The School of the Americas, renamed the Western Hemisphere Institute for Security Cooperation, is a U.S.-run military training school for leading Latin American military brass, in operation since 1984, when it relocated from Panama. The school made headlines in the 1980s when its graduates were implicated in gross human-rights violations. In 1996, it also came under scrutiny when the Pentagon released the school's training manuals, which promoted the use of torture, extortion and execution. Using taxpayer money, the school trained and continues to train troops in practices that protesters say violate standards of human rights.
The school's graduates include a roster of notorious dictators -- Panamanian dictators Manuel Noriega and Omar Torrijos, Argentinian dictators Roberto Viola and Leopaldo Galtieri, Bolivia's Gen. Hugo Banzar Suarez, 10 officials of the Chilean dictator Augusto Pinochet government and Roberto D'Aubisson, organizer of El Salvador's death squads.
Today the School of the Americas Watch works to shut down the school. In 2007, the group lost an amendment to cut funding for the school by only six votes. Working with Latin American governments, the group also urges leaders to withdraw their troops from the school. Costa Rica, Argentina, Uruguay and Venezuela have formally withdrawn. In 2007, Bolivian President Evo Morales announced the removal of troops from the school.
And then there is the protest. On the weekend before Thanksgiving, protesters converge on the road to the fort. The experience is powerful: State police, arms-crossed, wait with dogs at their feet as you walk past the barricades. You pass drum circles, mountains of political buttons and neighbors selling BBQ and Fritos. You hear Spanish and English in the same breath.
You see ordinary people lying in the street, commemorating the massacre at El Mozote, El Salvador, where 800 died. People of all ages and ethnicities pass you on stilts. Your eyes widen at a mock water-boarding demonstration, where a thin, shirtless man is positioned at a diagonal on a rough piece of plywood. Reaching the gates, you hear an announcement that crossing the fence amounts to trespassing on federal property.

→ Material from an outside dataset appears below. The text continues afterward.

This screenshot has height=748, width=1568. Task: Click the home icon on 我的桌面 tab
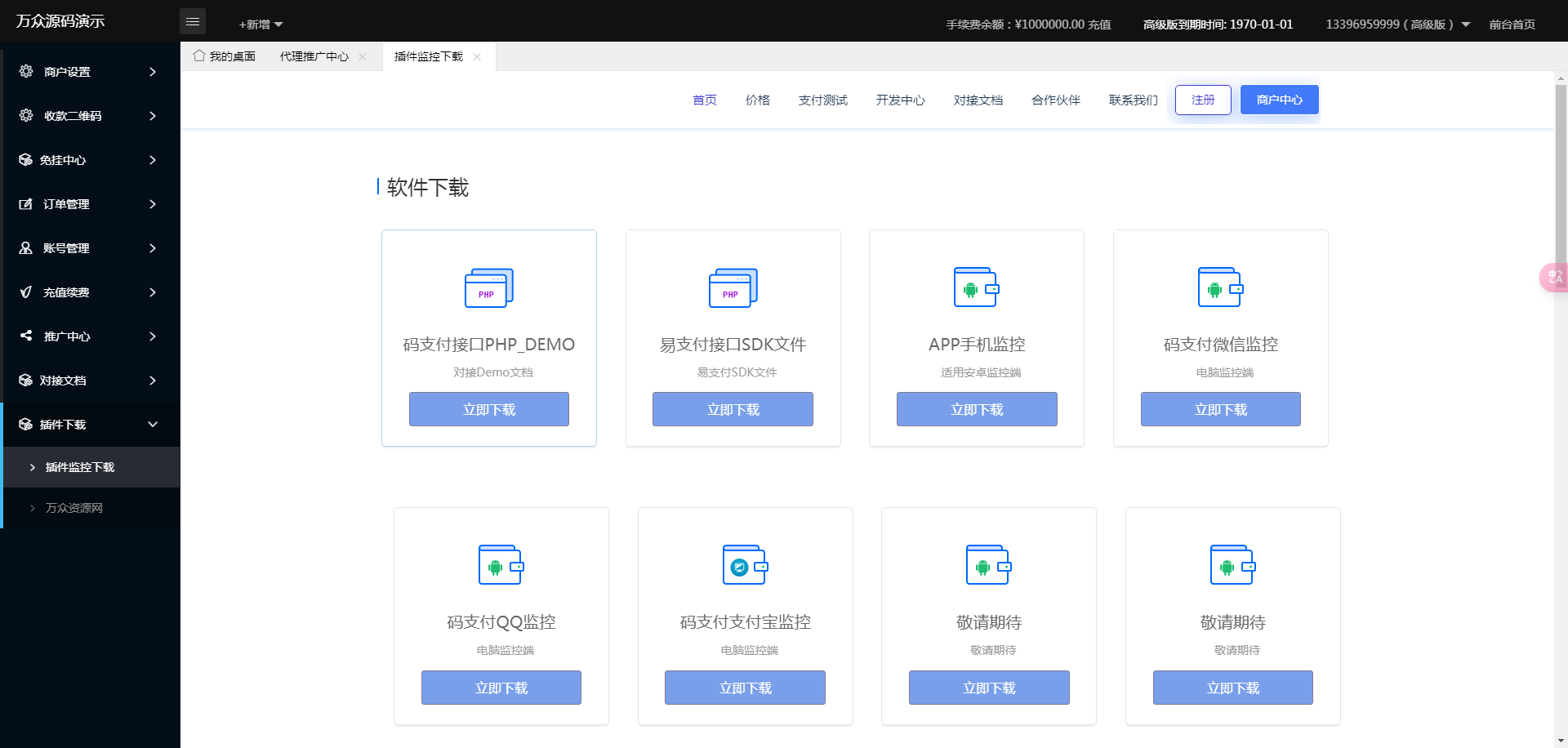pyautogui.click(x=198, y=56)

On Sunday, at the main protest, thousands walk in solidarity before the gates of Fort Benning. A large stage is erected where artists and organizers sing the name of every person killed by the hands of an SOA graduate. Salvadoran Archbishop Oscar Romero is grouped with the unknown child from Colombia, as every person -- no matter how well known -- is remembered. After each name the gathered respond "!Presente!" speaking for those who cannot do so themselves.

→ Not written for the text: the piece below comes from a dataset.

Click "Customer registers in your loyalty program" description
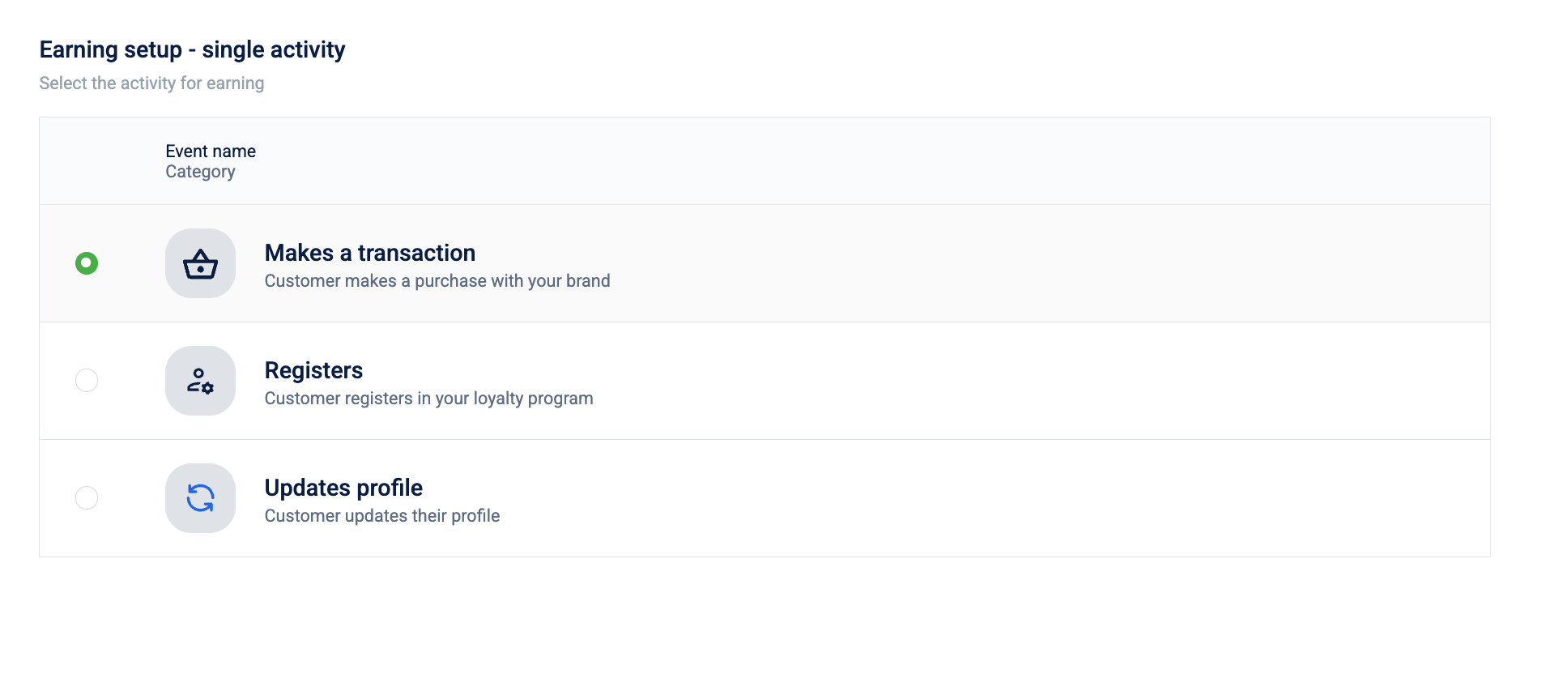 coord(428,399)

To the gates of the fort we march, placing white wooden crosses inscribed with the name of a victim, bright flowers, photographs and drawings. What begins as a drab chain-link security fence is transformed into a massive, colorful memorial. Some choose to practice disobedience by climbing over the fence to a handful of military personal waiting with handcuffs.
After the last name is sung, "puppetistas" break out into song and dance, and the sorrowful procession is transformed into a joyous celebration of remembrance and action. The entire event is deeply moving, emotionally exhausting, but wholly uplifting. Rather than leaving angry or enraged, depressed or sorrowful, one leaves entirely rejuvenated and ready to act.
This weekend, almost 100 people will leave from the World Community Center on Skinker and make the trek down to the gate. Organized by the St. Louis Inter-Faith Committee on Latin America, headed by Marilyn Lorenz-Weinkauff, the students come from Ursuline Academy, Chaminade College Prep, Rosati-Kain, St. Louis University High School and Nerinx Hall, with the largest contingent of 28 girls. Last year the largest group in the event's history -- 25,000 people -- rallied before the gates of the SOA.
People protest the school for many reasons. Some are themselves victims of torture or are Latin Americans who have lost family members in war. For others, their participation reflects religious beliefs; still others see it as a political protest against U.S. involvement in Latin America. To all, the School of the Americas is a symbol of human-rights abuses.
Though the training may be less brutal than in previous years -- though without an investigation, no one can say for sure -- the SOA still has a fundamental problem. It lives as a symbol to all those oppressed by its graduates. It trained men who later became dictators. And, it still represents the U.S.'s involvement in the civil wars that ravaged El Salvador, Colombia, Bolivia, Nicaragua and Guatemala.
The school's continuation stands as a denial of U.S. participation in and support for the dictatorships of Latin America and a refusal to apologize for the massacre of millions.
Since 2005, Rachel Heidenry, then a student at Nerinx Hall, has gone to the SOA protest. She is now a student at Bard College in New York.